*Saved entries*.

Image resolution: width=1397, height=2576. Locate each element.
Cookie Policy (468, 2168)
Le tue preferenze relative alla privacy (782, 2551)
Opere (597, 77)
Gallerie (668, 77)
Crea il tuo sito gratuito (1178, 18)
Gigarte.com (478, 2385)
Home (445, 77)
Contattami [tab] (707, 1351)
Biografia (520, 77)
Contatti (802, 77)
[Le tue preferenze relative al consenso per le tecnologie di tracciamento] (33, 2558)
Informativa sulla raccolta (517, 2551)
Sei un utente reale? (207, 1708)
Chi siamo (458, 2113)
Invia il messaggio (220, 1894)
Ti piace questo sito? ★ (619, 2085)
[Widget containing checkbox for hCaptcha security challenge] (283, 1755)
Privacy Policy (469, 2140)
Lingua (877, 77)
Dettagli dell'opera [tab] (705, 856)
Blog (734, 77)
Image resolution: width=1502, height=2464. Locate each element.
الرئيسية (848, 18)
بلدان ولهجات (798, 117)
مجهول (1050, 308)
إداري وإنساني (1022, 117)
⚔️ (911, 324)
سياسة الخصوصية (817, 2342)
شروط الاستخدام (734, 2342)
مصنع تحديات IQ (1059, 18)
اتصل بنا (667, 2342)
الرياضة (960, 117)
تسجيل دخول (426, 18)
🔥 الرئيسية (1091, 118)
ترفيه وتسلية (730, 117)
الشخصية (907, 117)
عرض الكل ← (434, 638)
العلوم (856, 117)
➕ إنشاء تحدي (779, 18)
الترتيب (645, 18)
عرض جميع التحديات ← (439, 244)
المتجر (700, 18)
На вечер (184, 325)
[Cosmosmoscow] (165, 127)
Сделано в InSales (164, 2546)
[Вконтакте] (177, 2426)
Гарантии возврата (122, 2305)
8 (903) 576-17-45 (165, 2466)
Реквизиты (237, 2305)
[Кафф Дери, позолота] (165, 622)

*GOAL OF THE EXERCISE*.
Please restate every line of the records exactly.

*TASK ANSWER*.
Image resolution: width=1397, height=2576. Locate each element.
Cookie Policy (468, 2168)
Le tue preferenze relative alla privacy (782, 2551)
Opere (597, 77)
Gallerie (668, 77)
Crea il tuo sito gratuito (1178, 18)
Gigarte.com (478, 2385)
Home (445, 77)
Contattami [tab] (707, 1351)
Biografia (520, 77)
Contatti (802, 77)
[Le tue preferenze relative al consenso per le tecnologie di tracciamento] (33, 2558)
Informativa sulla raccolta (517, 2551)
Sei un utente reale? (207, 1708)
Chi siamo (458, 2113)
Invia il messaggio (220, 1894)
Ti piace questo sito? ★ (619, 2085)
[Widget containing checkbox for hCaptcha security challenge] (283, 1755)
Privacy Policy (469, 2140)
Lingua (877, 77)
Dettagli dell'opera [tab] (705, 856)
Blog (734, 77)
Image resolution: width=1502, height=2464. Locate each element.
الرئيسية (848, 18)
بلدان ولهجات (798, 117)
مجهول (1050, 308)
إداري وإنساني (1022, 117)
⚔️ (911, 324)
سياسة الخصوصية (817, 2342)
شروط الاستخدام (734, 2342)
مصنع تحديات IQ (1059, 18)
اتصل بنا (667, 2342)
الرياضة (960, 117)
تسجيل دخول (426, 18)
🔥 الرئيسية (1091, 118)
ترفيه وتسلية (730, 117)
الشخصية (907, 117)
عرض الكل ← (434, 638)
العلوم (856, 117)
➕ إنشاء تحدي (779, 18)
الترتيب (645, 18)
عرض جميع التحديات ← (439, 244)
المتجر (700, 18)
На вечер (184, 325)
[Cosmosmoscow] (165, 127)
Сделано в InSales (164, 2546)
[Вконтакте] (177, 2426)
Гарантии возврата (122, 2305)
8 (903) 576-17-45 (165, 2466)
Реквизиты (237, 2305)
[Кафф Дери, позолота] (165, 622)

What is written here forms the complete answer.